A mesma dogmática jurídica nunca se preocupou com o instrumentalismo processual. Ao contrário. O instrumentalismo ainda é dominante. Hoje, vemos o resultado de tudo isso. Avançamos “tanto” que “precisamos” de uma lei como a do abuso de autoridade como acima relatei. Claro: em um país em que o convencimento é “livre-desde-que-motivado”, a prisão pode ser decretada por sentimento judicial. Motivo? Sempre se arruma a posteriori. Um juiz não pode trancar o funcionamento do WhatsApp? Do que ele precisa? Nada. Apenas da “vontade de poder”. Aliás, está lá no cap. 8º. da TPD de Kelsen: a interpretação feita pelo juiz é um ato de vontade. Decisionismo: eis a regra de Pindorama.

E, pior: apostamos tanto nos protagonismos que chegamos ao cúmulo de que os juízes e tribunais só obedecem às leis com as quais simpatizam. Nem mesmo fazem controle de constitucionalidade quando se negam a aplicar uma lei. O que fizeram com o artigo 212 do Código de Processo Penal? O que estão fazendo com o artigo 489 do CPC? De que está servindo a exigência/obrigatoriedade de coerência e integridade do artigo 926 do CPC? Os processualistas, em vez de conter o poder judicial, bradam aos quatro ventos que “agora vivemos um sistema de precedentes”. Mas, por favor: o que é um sistema? Qual é o conceito de “sistema”? E o que é um precedente? Súmula é precedente? Jurisprudência é precedente? Mas que raios de “sistema” de precedentes é esse?[1]

De quem é a culpa “disso tudo”? Culpa daquilo que é condição do direito: a dogmática jurídica, que se acostumou a servir de biruta de aeroporto dos tribunais. Uma dogmática transformadora e reflexiva…nunca tivemos. A dogmática fez tanto e tão mal que até hoje a maioria dos professores nas salas de aula das mais de mil faculdades não sabe distinguir regra de princípio e vai destilando a catilinária de que princípios são valores. E positivismo para os professores “destes tempos” é ainda o velho positivismo. E ainda diz: “o juiz boca da lei morreu; agora é a vez do juiz dos princípios”. Fujamos para as montanhas. Antes que façam uma lei nos proibindo de fugir para as montanhas. A menos que os juízes não gostem dessa lei. Neste caso, não fugiremos… Afinal, aplica-se no Brasil apenas o que se quer e como se quer.

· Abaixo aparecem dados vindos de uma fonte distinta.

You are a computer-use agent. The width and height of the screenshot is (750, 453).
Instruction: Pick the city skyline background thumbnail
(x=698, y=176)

Talvez seja por isso que precisemos de leis como a do abuso de autoridade. Para dizer coisas óbvias, mas que, mesmo legisladas, dificilmente serão cumpridas. Talvez por isso precisemos do artigo 489 do CPC. O grande problema é: como fazer com que seja cumprido? Como impedir que um(a) juiz(a) suspenda o WhatsApp em um regime democrático, prejudicando dezenas de milhões de usuários, a ponto de se exigir uma suspensão liminar por parte do STF? Afinal, o poder do juiz(a) é ilimitado, pois não? Ou, como diria um processualista inserido “nessa dogmática-que-acredita-no-protagonismo”, o juiz forma a sua decisão por livre convencimento, bastando, depois, motivá-lo… Entenderam?

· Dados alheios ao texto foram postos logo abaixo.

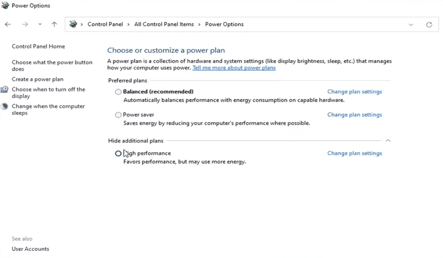Go up one level with up arrow
Image resolution: width=443 pixels, height=258 pixels.
click(x=54, y=24)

Triste Pindorama. Pior: vamos tão mal que o tal projeto – objeto principal desta Coluna – estabelece que abuso de autoridade depende de representação. É de farfalhar. Ou de chorar. Vai ver que o crime é de menor potencial ofensivo. Bingo. Vai ver que é isso…mesmo! Esse Pindorama… “Deixai toda esperança, ó vós que entrais”.

 

Nota: como estou no exterior, a Coluna não pode ser mandada por WhatsApp. Mas li com alegria que a suspensão dada pelo presidente do STF foi comunicada por WhatsApp (se não foi, de qualquer modo dá uma boa história e teorizações sobre paradoxos: se todos que usam WhatsApp ficaram sem WhatsApp e a juíza usa WhatsApp, como ela comunicou o WhatsApp? Algo como o paradoxo do cretense: todos os cretenses são mentirosos; quem disse isso foi um cretense. Logo, o que ele disse é uma mentira; logo, os cretenses não são mentirosos… Como sair dessa?).

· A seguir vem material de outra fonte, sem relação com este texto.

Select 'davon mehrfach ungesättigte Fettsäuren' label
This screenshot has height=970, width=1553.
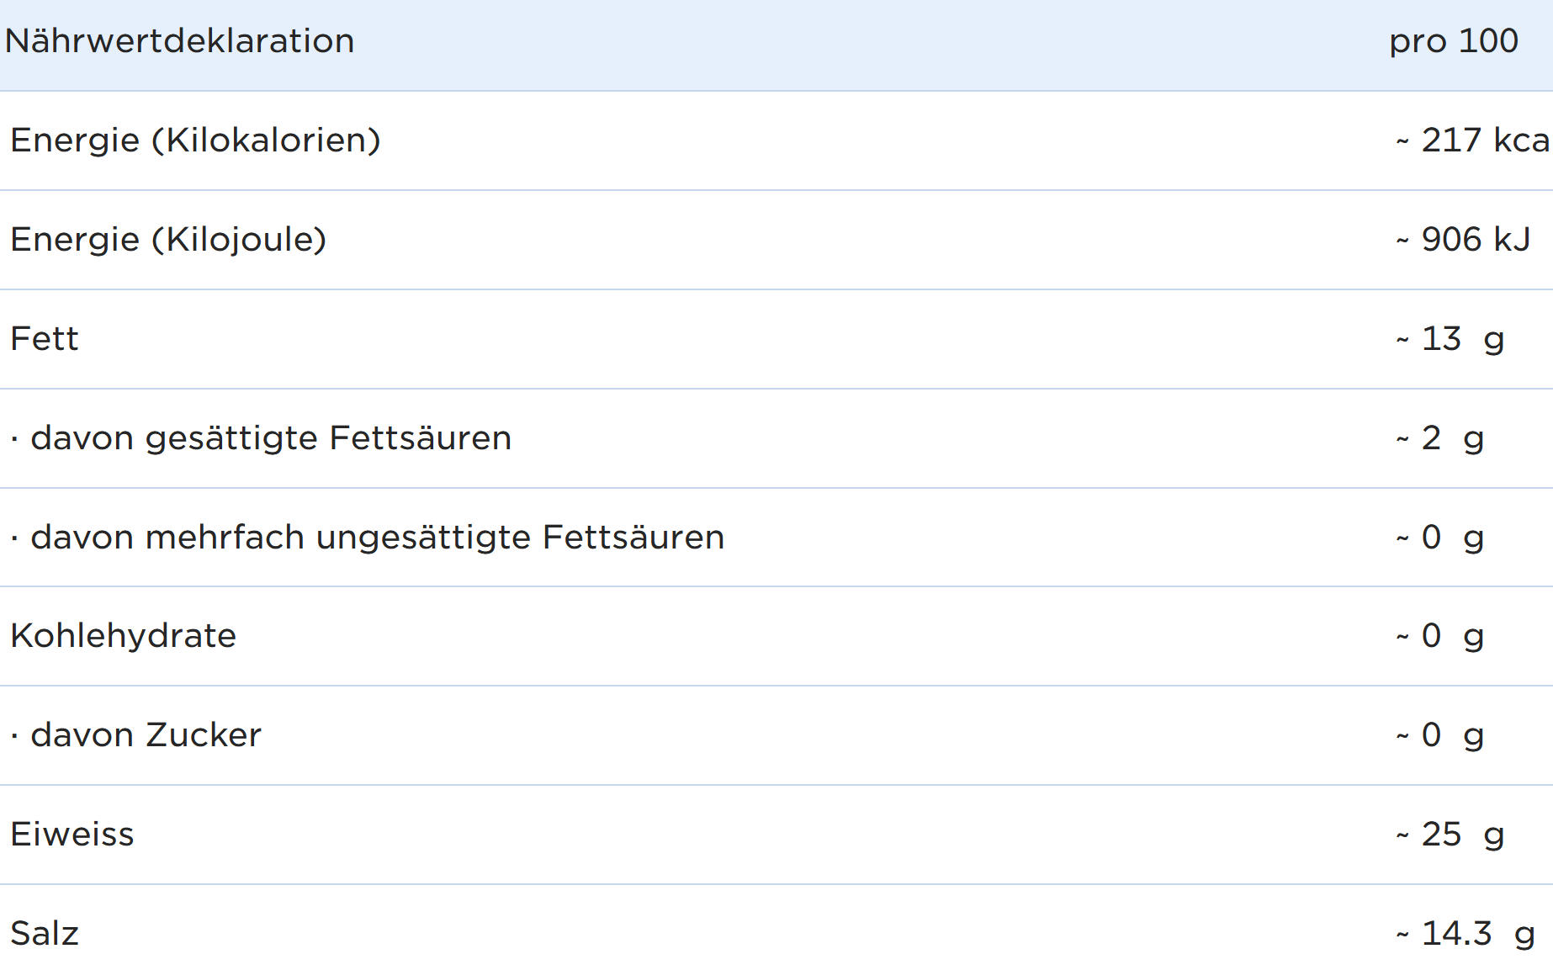[x=377, y=538]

[1] Georges Abboud e eu comentamos o art. 927 do CPC para o Comentários ao CPC (Saraiva, 2016). Ali, criticamos essa falácia de “sistema de precedentes”. Demonstramos que há um conjunto de provimentos vinculantes. Nada mais do que isso. Portanto, antes de criticar a minha crítica, há que ler os nossos Comentários sobre o artigo 927. De cabo a rabo.